As summer turned into autumn, Mike grew ever more despondent. He wanted to find the answer to his baffling symptoms and get on with his life, but sleep eluded him and fears began to take over his mind. Mike, a man who rarely even took an aspirin in his life, was now on 6 different medications. Sometimes he would look at me, a haunted, desperate expression on his face. It broke my heart. I checked out books from the library for him to read, hopeful, positive books that would speak to him. I tried to be brave and supportive yet inside I was terrified by the nightmare that was overtaking us. Like that song, we were "two sparrows in a hurricane."

 
 

On Thursday, October 9, 1997, Mike called me six times. His mind was racing with thoughts about selling his house, closing his bookstore, getting a job with Fairfax County. He sounded quite hopeful that evening, almost like the "old Mike". I felt my spirits rise. In my heart of hearts I believed we would get through this.

He said he was finally beginning to see the light at the end of the tunnel. He said that he loved me very much.

 
   

   
               
 

October 10th dawned grey and rainy but the showers soon passed and sun sparkled on the fall leaves. It promised to be a beautiful Indian Summer day.

At about 8:30 that morning, Mike picked up a gun and ended his life.

 
               
 

 
               
   

I like to imagine my friend in a place like this, serene at last.

Affinity

You speak
and my body vibrates
with the sound
as if it were I
who spoke.

You laugh
and my laughter rushes
to join yours
and intense pleasure
is mine.

Silence,
more profound than prayer
and measured
in pulse beats, as our
souls touch.

Copyright 1997 Cheryl Boswell
All Rights Reserved

Visit Cheryl's Pathways Site
   
               
 

The American Psychiatric Association estimates that in a lifetime 1 in 4 women and 1 in 10 men will experience an episode of significant depression. In any given year, about 18 million Americans are suffering from this mental illness and over half of those are not getting any treatment. Some 30,000 people will take their own lives.

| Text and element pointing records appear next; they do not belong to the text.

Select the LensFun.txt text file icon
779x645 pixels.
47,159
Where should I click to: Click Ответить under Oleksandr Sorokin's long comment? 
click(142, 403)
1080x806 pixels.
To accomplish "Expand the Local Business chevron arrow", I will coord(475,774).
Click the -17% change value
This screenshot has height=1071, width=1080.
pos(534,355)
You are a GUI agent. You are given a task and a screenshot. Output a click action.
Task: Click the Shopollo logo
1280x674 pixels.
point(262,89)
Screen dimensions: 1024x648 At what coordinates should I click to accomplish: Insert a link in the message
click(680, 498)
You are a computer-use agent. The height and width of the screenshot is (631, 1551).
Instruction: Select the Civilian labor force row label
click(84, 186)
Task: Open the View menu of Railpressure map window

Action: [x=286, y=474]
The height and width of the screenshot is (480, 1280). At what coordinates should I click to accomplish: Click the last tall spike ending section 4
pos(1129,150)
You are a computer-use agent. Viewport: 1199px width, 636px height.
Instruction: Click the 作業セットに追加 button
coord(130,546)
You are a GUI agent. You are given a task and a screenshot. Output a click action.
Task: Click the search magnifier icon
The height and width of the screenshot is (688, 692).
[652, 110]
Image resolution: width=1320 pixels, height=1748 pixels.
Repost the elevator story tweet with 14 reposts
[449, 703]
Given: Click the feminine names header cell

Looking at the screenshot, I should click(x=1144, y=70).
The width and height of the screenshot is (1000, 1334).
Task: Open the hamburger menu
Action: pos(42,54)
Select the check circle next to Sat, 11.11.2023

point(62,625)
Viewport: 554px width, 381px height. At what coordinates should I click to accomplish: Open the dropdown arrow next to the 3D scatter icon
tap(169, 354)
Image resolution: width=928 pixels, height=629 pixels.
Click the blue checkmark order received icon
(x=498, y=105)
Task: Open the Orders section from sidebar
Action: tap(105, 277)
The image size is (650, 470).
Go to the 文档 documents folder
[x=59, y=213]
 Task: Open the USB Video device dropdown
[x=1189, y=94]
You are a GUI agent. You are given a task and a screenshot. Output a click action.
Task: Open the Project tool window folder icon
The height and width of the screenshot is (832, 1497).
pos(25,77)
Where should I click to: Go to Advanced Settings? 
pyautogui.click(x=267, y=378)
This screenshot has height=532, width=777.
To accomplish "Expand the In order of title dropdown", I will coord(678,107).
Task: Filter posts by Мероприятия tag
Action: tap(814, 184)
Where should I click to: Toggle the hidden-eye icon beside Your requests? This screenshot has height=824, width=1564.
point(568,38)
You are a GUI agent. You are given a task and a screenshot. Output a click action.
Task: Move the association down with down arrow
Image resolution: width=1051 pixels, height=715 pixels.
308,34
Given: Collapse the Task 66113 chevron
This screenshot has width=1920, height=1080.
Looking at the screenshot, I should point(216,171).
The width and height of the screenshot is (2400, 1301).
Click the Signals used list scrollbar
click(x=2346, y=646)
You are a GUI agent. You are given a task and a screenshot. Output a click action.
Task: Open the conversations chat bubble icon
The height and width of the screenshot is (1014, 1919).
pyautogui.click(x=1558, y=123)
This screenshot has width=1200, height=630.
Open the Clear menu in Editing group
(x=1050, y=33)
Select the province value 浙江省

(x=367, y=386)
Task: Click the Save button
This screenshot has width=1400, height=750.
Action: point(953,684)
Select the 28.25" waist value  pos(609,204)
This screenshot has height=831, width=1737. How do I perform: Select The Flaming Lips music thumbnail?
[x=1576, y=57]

There is still a social stigma attached to mental illnesses and depression itself often goes unrecognized. Depression is not merely "the blues" but it blackens one's whole world, making life flat and colorless where it was once vibrant. At its worst, depression makes life unbearable.

The depressed person needs the support of their family and friends who must understand that the disease should be treated as a bona fide illness. Depressed people cannot be expected to carry on their life as usual while they are ill.

"Involuntary Melancholia" by its old name, seems to involve a complex mixture of social, biochemical and genetic factors. But with understanding, compassion, psychotherapy and antidepressent drugs, it can be overcome.

 
               
 

Michael William Hardesty

September 20, 1942 - October 10, 1997
 
   

   
   

Sometimes you meet someone who touches your life forever.